Shakespearean trained Anthony Stockard, head of the Drama and Theater Program at Norfolk Stage University, whose students and alumni turned professional actors are prominent in this co-production of VSC and Norfolk State University Theatre Company, was included in that chat with Quaintance. Stockard is, Quantance explained in a later email, acting as a coach and mentor for his students and alums..
Stockard said, “A king could be a common man…It is the people who are the heroes. They are the ones who are contributing significantly.. There’s so much humor, there’s so much love in what is usually the tense war struggle, the power struggle, and it is unique in that way.”
Henry V is, most especially, a “celebration of what makes theatre a unique experience,” Quaintance noted. “The coming together, the action between the audience and the performer,” enables the transmutation of huge real world events, such as the clash of battling armies, into events that fit the small space of a stage.
“Dynamic story telling,” is a feature of Henry V, Stockard said, in explaining his affection for the play.
“It’s just a beautiful language,” Stockard said. ”It’s an intense experience when actors build the bridge of understanding and paint the images for the audience…There’s something about [using] language to transport instead of spectacle…”
Henry V admits in a Prologue (one of the few instances where, perhaps, Shakespeare the author himself speaks) that the audience must use its “imaginary forces” to visualize great events, to “piece out our imperfections with your thoughts.”
Central to the play is the 1415 Battle of Agincourt, where Henry’s army, tired, ill, short on supplies, faced off against a fresh, eager French army, supplied with healthy fighting men numbering many times the force of the English.
Henry, disguised, walks though his camp the night before the battle, anonymously interacting with his soldiers, who are aware of the fearsome odds against them.
In the morning Coach Henry speaks to those who wish for a larger force, and proclaims in ringing tones that their very disadvantage makes their struggle a source of greater honor. Henry uses humor, even getting laughs, “to rally his men,” Quaintance said, while vowing that he, the King, and they are fighting side by side as “this happy few, this band of brothers,” promising that in future days those who survive will have a special place in history “to the ending of the world.”

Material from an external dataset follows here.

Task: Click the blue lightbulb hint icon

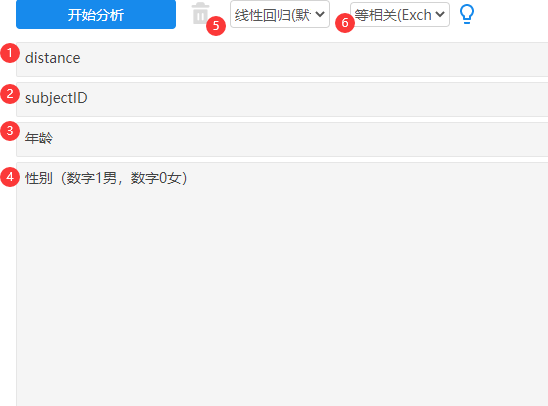Action: click(x=467, y=14)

It’s not only the greatest pep talk ever, but acknowledged as one of the greatest speeches Shakespeare ever wrote.
The play does not reveal that the historical Henry probably knew what elements of strategy were on his side in a case of “They have us right where we want them”, in modern lingo.
They faced the French from a position bounded by forest, which narrowed the front as the French knights charged them. The French cavalry would be charging across a muddy field that would further sap their momentum as they rushed into a lethal hail of arrows from the English archers, whose longbows fired far faster than the French infantry’s crossbow. It was the equivalent of automatic AK-47’s against bolt action, fire and reload and only than fire again, Mausers.
In what was apparently a novel defense, the English archers had build a barricade of sharpened stakes stuck in the ground and pointed at the mounted French attackers.
French casualties outnumbered English losses on such an unimaginable scale that Henry and his nobles were assured that God had fought on their side.
Henry is then free to woo Princess Catherine of France, to further secure his claim on the French throne. There’s even a bit of bawdy humor arising from her mistaking innocent English words for similar sounding but very improper French words.
Of course, subplots abound, grounding historically important events in the lives of the foot soldier and the citizen at home.
The production features non-period costumes by Jeni Schaefer, and a stage that thrusts out into what is usually audience space.
Henry V closes with the Chorus – a role Quaintance and Stockard play in alternate performances – proclaiming that:
“Our bending author hath pursued the story,
In little room confining mighty men,
Mangling by starts the full course of their glory.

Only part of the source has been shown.